For most of my life I've been fat. Heavy. Chunky. Clinically, the term would be 'obese.'
My friend, on the other hand, is not even close to being fat. Never has been. Never will be.
Our desks are next to each other, and most of last year she'd give me her second cookie from lunch. Without thinking I would eat it.
That is, until two months ago when my doctor said that I'd reached the weight I swore I would never see again. I was heartbroken to see the digital readout.
For Lent, then, I'd sworn that I would cut out sweets, and even cut out meat on certain days. I would get myself back to a proper relationship with food. I would stop running to it for solace and strength.
In that conversation with my friend, I mentioned how I can get paranoid when I eat. When I eat in public, I start to think about what my food choices indicate to other people. Should it be the day that I indulge in something fattening, then other people are silently "tsk-tsk"-ing me for poor dietary choices and for being a 'Fat American.' Should it be that I'm eating anything other than a leafy salad, then I'm failing as a human being. Each bite I take is a bite to my own condemnation.

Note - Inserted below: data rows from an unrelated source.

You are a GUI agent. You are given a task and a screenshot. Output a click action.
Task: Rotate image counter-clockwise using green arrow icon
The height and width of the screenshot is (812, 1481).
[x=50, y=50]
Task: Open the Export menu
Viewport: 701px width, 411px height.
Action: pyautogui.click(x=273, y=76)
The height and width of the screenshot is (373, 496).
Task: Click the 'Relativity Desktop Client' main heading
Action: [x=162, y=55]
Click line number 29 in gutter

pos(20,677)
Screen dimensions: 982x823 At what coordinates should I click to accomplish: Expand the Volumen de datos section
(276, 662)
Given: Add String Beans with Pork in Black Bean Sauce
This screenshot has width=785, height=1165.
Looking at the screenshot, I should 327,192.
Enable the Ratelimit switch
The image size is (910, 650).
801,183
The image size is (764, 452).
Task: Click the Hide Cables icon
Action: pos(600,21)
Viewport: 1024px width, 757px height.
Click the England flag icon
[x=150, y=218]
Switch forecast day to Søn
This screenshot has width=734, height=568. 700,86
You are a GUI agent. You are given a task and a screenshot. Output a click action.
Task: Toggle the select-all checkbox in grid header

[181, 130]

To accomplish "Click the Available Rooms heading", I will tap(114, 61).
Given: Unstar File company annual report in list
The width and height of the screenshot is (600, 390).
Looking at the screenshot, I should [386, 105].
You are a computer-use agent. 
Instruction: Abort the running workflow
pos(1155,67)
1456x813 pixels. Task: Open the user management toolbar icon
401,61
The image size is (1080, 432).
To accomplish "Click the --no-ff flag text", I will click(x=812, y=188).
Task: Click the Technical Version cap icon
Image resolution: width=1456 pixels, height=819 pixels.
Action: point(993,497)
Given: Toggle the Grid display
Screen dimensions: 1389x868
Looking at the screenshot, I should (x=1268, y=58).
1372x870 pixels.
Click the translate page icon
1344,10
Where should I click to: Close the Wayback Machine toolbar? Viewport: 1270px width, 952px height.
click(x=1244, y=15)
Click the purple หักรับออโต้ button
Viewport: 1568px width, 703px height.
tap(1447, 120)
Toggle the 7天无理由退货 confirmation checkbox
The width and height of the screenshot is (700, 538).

And each bite I take is yet more confirmation that I shall live and die unloved by any partner, for who would want to date this?
She looked at me strangely. She couldn't fathom how someone could think all those things while simply eating. She couldn't understand how much hatred and anger and shame and despair could be wrapped up in the simple act of eating.
Yet it's not just in the simple act of eating. It's in the simple act of being.
Walking around, catching a sideways glimpse of my reflection in the mirror, eyes focused not on my smile or my lovely beard but my gut. That damned gut. Every positive is quickly and effectively negated by that mass of fat I lug around in front of me.
To the gym! I should say. To healthy food and exercise! I should say. And so I try.
But that gut is obstinate and unyielding.
That gut has a greater power than I'd thought.
Where does it get such power?
From the opinion in pop culture that it is ugly and is a sign of worthlessness and sloth.
From the judgment that it renders me unfit for desire and sex, worthy only for what I can offer in mind and heart. It neuters me.
From the years it has sat there, giving me ample (pun intended) ammunition to judge myself.
It stands and sags as a sign of years of sin. Sins of sloth, sins of gluttony, sins of worthlessness.
Is it a cross to bear? I'd say so.
It's a sign of shame. It's been that way for years. It has changed me in many ways. My feelings of shame over my body have forged me into the person I am now. Daily I struggle with my body. My obsessions, my fears, my sadness. It mounts its assault on my self-esteem.
Is this what St Paul talks about? The thorn in his side that plagues him day and night? Something that breaks him day by day?
Can this lump of flesh bring me to rely more and more on God? The one God who loves me and cares for me and gives me wholeness? Yes, yes it can. Does it? Each day is a new day of new struggles.
Society and culture and other people cannot determine my worth. They can't. They try and frequently convince us that they determine our worth, but they can't. Their power is an illusion.
God, however, values us. Even the worst among us are held close to God's heart, if only we'd see it and feel it and open ourselves to it.
I may eat, and I may eat unworthily, and I may eat to my own condemnation. It is not God who condemns me, however, and so the verdict is, in the eyes of eternity, null. Nothing. Void.
I must feast on God, and in that eating there is no condemnation.